*The tasks*
1. In the account of the Battle of the Marne, which three places did the Germans occupy on the 8th?
2. Continue the account of the Battle of the Marne from its last sentence.

This was precisely the disposition which the General in Chief had wished to see achieved. On the 4th he decided to take advantage of it, and ordered all the armies to hold themselves ready. He had taken from his right two new army corps, two divisions of infantry, and two divisions of cavalry, which were distributed between his left and his centre.

On the evening of the 5th he addressed to all the commanders of armies a message ordering them to attack.

[Sidenote: Joffre orders the advance.]

"The hour has come," he wrote, "to advance at all costs, and to die where you stand rather than give way."

If one examines on the map the respective positions of the German and French armies on September 6 as previously described, it will be seen that by his inflection toward Meaux and Coulommiers General von Kluck was exposing his right to the offensive action of our left. This is the starting point of the victory of the Marne.

[Sidenote: The Battle of the Marne.]

On the evening of September 5 our left army had reached the front Penchard-Saint-Soutlet-Ver. On the 6th and 7th it continued its attacks vigorously with the Ourcq as objective. On the evening of the 7th it was some kilometers from the Ourcq, on the front Chambry-Marcilly-Lisieux-Acy-en-Multien. On the 8th, the Germans, who had in great haste reinforced their right by bringing their Second and Fourth Army Corps back to the north, obtained some successes by attacks of extreme violence. They occupied Betz, Thury-en-Valois, and Nanteuil-le-Haudouin. But in spite of this pressure our troops held their ground well. In a brilliant action they took three standards, and, being reinforced, prepared a new attack for the 10th. At the moment that this attack was about to begin the enemy was already in retreat toward the north. The attack became a pursuit, and on the 12th we established ourselves on the Aisne.

*Supplied data*

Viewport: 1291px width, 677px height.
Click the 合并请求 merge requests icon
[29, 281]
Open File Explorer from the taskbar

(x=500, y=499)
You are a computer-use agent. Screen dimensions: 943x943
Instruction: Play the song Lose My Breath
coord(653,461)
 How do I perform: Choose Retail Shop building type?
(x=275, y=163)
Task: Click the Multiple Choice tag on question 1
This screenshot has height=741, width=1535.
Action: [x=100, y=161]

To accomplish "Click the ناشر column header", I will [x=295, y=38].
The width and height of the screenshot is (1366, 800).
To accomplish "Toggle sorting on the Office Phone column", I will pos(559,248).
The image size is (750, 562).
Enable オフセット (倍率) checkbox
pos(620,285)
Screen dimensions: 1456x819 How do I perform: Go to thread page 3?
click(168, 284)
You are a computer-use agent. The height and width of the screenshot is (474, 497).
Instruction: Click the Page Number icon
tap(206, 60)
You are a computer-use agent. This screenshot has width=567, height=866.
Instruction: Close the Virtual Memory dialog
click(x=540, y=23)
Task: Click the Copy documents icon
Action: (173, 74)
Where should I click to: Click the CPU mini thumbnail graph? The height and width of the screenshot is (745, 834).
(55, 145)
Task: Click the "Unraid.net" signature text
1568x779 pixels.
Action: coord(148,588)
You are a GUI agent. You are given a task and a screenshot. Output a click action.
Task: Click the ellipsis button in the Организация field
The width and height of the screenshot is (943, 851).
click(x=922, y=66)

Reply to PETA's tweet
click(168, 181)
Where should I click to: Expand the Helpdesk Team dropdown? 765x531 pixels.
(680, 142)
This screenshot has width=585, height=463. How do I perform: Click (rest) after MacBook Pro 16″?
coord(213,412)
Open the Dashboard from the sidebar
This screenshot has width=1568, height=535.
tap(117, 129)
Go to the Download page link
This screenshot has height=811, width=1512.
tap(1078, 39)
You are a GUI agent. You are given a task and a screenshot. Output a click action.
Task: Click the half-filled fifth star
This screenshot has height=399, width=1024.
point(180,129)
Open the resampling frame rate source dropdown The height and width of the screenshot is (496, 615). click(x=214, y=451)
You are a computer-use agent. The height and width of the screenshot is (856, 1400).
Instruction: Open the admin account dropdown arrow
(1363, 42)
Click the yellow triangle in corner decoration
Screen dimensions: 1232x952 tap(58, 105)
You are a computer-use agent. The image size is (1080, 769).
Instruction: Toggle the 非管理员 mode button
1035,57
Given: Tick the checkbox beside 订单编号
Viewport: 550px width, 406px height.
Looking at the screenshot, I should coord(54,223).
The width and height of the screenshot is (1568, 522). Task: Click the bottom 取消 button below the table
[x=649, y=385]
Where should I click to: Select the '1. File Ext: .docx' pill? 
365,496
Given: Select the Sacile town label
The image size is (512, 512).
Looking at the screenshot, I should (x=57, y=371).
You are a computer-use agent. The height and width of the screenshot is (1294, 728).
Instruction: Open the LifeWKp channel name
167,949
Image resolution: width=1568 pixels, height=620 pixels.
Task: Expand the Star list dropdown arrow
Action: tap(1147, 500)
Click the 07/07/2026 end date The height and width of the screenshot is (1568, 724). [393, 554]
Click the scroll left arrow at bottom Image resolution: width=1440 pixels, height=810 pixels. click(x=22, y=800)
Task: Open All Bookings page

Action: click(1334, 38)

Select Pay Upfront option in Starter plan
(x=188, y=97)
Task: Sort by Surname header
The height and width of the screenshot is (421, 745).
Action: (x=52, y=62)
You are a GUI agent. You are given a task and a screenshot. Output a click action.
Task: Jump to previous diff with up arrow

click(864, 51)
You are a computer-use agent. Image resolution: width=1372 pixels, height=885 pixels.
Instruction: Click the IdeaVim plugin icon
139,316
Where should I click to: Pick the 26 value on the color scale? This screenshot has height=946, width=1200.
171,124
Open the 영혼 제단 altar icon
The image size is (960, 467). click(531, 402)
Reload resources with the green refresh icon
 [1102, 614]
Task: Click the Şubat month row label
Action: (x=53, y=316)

*Answers provided*
1. Betz, Thury-en-Valois, and Nanteuil-le-Haudouin.

2.
[Sidenote: Enemy left exposed.]

Why did the German forces which were confronting us and on the evening before attacking so furiously retreat on the morning of the 10th? Because in bringing back on the 6th several army corps from the south to the north to face our left the enemy had exposed his left to the attacks of the British Army, which had immediately faced around toward the north, and to those of our armies which were prolonging the English lines to the right. This is what the French command had sought to bring about. This is what happened on September 8 and allowed the development and rehabilitation which it was to effect.

[Sidenote: The part of the British.]

On the 6th the British Army had set out from the line Rozcy-Lagny and had that evening reached the southward bank of the Grand Morin. On the 7th and 8th it continued its march, and on the 9th had debouched to the north of the Marne below Chateau-Thierry, taking in flank the German forces which on that day were opposing, on the Ourcq, our left army. Then it was that these forces began to retreat, while the British Army, going in pursuit and capturing seven guns and many prisoners, reached the Aisne between Soissons and Longueval.

[Sidenote: The role of the French army.]

The role of the French Army, which was operating to the right of the British Army, was threefold. It had to support the British attacking on its left. It had on its right to support our centre, which from September 7 had been subjected to a German attack of great violence. Finally, its mission was to throw back the three active army corps and the reserve corps which faced it.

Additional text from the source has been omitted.